Provision Cassandra or DSE in Kubernetes with Kubernetes Operator for Apache Cassandra

Complete the following procedure to provision Apache Cassandra® or DataStax Enterprise (DSE) in a Kubernetes cluster.

Prerequisites

If you have not already, Create a Kubernetes cluster.

Application of the example operator configuration, through the steps shown in Configure Cassandra or DSE in Kubernetes with Kubernetes Operator for Apache Cassandra. These steps create a new resource type in your Kubernetes cluster named CassandraDatacenter.

Procedure

With the Kubernetes Operator for Apache Cassandra configuration applied, you can now define a cluster topology for the Kubernetes Operator for Apache Cassandra to create and monitor. In this topic, a three-node cluster is provisioned, with one datacenter made up of three racks, with one node per rack. The steps show how to indicate whether the serverType for your Kubernetes environment is cassandra or dse, plus related values.
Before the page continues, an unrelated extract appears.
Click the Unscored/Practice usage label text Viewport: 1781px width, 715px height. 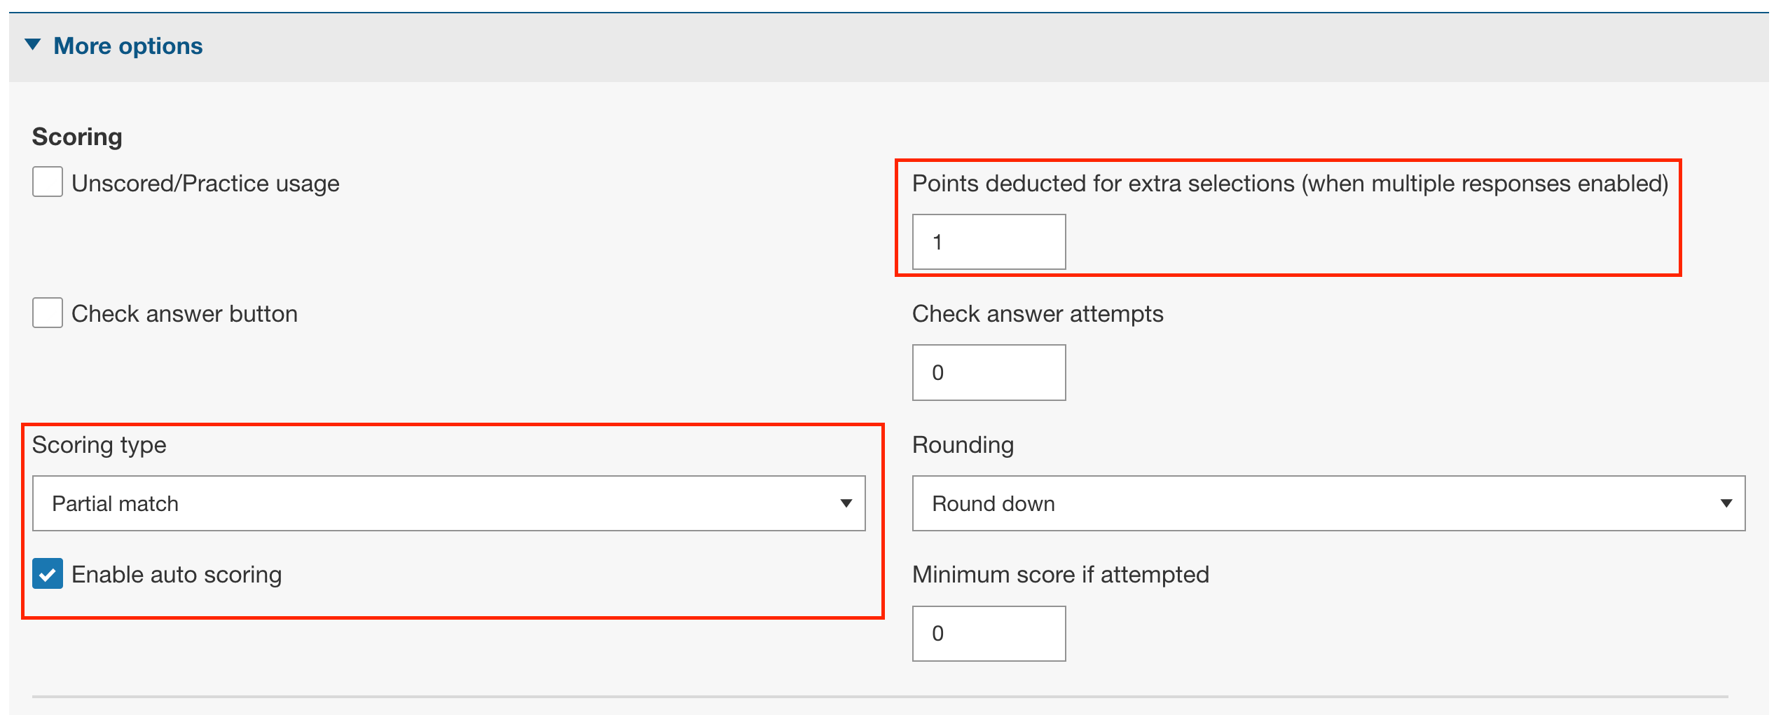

For all the parameters presented in each step below, DataStax provides example YAML files that you can download and customize for your purposes:

Define the cluster and datacenter parameters

Details

A logical datacenter is the primary resource managed by the Kubernetes Operator for Apache Cassandra. Within a single Kubernetes namespace:

  • A single CassandaDatacenter resource defines a single-datacenter cluster.

  • Two or more CassandaDatacenter resources with different clusterName values define separate and unrelated single-datacenter clusters. Kubernetes Operator for Apache Cassandra manages both clusters because they reside within the same Kubernetes namespace.

  • Two or more CassandaDatacenter resources that share the same clusterName define a multi-datacenter cluster. Kubernetes Operator for Apache Cassandra joins the instances in each datacenter into a logical topology that acts as a single cluster.

The provisioning example in this topic defines a single-datacenter cluster. The cluster name is cluster1 and the datacenter name is dc1.

Define the Rack parameters

Details

Cassandra and DSE are rack aware, and the racks parameter configures the Kubernetes Operator for Apache Cassandra to set up pods in a rack-aware way.

To specify the availability zone for a given rack, the Kubernetes worker nodes must have labels matching failure-domain.beta.kubernetes.io/zone. For more, see the Kubernetes documentation.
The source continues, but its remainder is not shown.